Dies hätte zu einer umfassenden Revolution in Spanien führen können mit womöglich weitreichenden Folgen auch in Frankreich und England, die sich ihrerseits durch eine starke Arbeiterbewegung herausgefordert fühlten; zugleich wäre mit jedem Landgewinn der Weltrevolution auch die Position der um ihre Existenz ringenden Sowjetunion unweigerlich gestärkt worden. Das Kalkül der Sowjetunion, Bündnispartner beim Klassenfeind zu suchen, um einer Konfrontation mit Hitlerdeutschland ausweichen zu können bzw. die westlichen Führungsmächte im Falle des zu erwartenden deutschen Angriffs als Alliierte gewinnen zu können, mag vielleicht verständlich erscheinen, läßt sich jedoch weit eher mit der Kompromißbereitschaft erklären, die schon Karl Marx, bürgerlicher Wissenschaftler und geistiger Vater der nach ihm benannten marxistischen Bewegung, offenbarte, als er vor der Tragweite seiner sehr wohl revolutionären Feststellung, nämlich daß der Wert der Arbeit mit nichts vergleichbar ist, zurückschreckte und stattdessen mit dem "Mehrwert" ein mit dem Klassenfeind noch verhandelbares Ideologem schuf.

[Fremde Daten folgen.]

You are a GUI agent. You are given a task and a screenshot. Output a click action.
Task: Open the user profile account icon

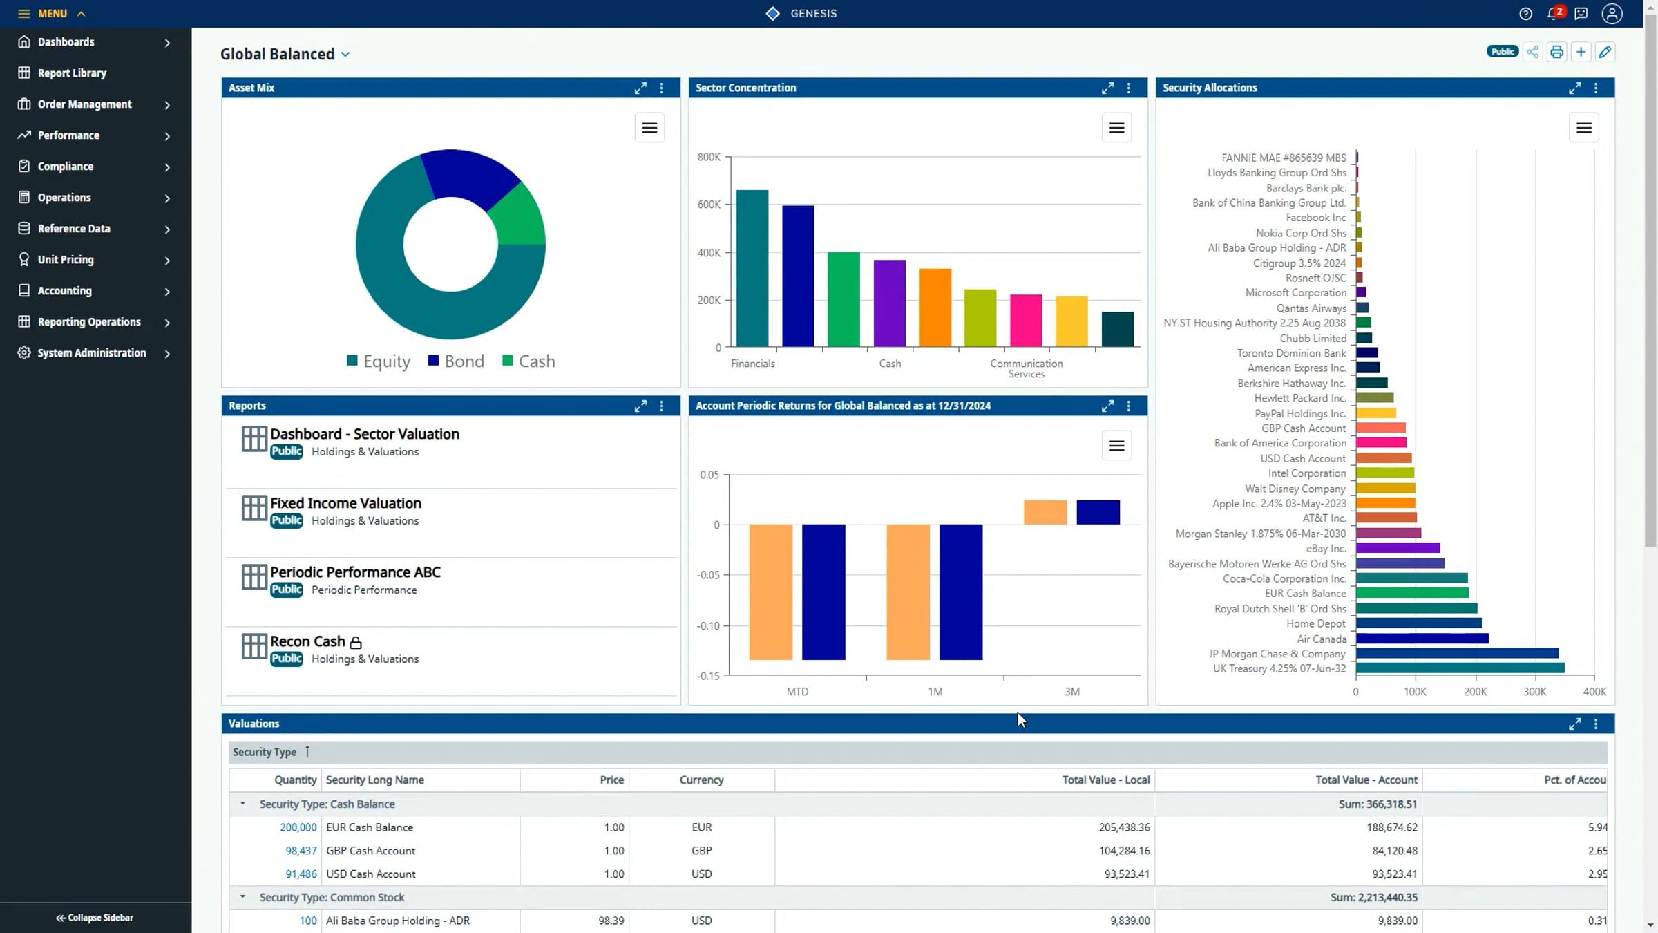pos(1612,13)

Die Fragen zum spanischen Bürgerkrieg und dessen Relevanz für die noch völlig ungeklärten und brennenden Problemstellungen der Gegenwart werden durch das vorgelegte, von Flügel- und Grabenkämpfen innerhalb der kommunistischen Bewegung beeinflußte Werk selbstverständlich nicht beantwortet. Sein Gebrauchswert für interessierte Leser liegt gleichwohl in der schon mit dem Verlagsnamen bekundeten Absicht, "gegen den Strom" zu schwimmen und ungeachtet ihrer Widersprüchlichkeit bzw. bisherigen Nichtexistenz einer Position zum Durchbruch verhelfen zu wollen, die das globalisierende Kapital und seine propagandistischen Helferhelfer schon endgültig bezwungen zu haben glauben.


Herausgeber: Gruppe Arbeiterstimme
Der spanische Bürgerkrieg
Mit Aufsätzen von August Thalheimer, Waldemar Bolze u.a.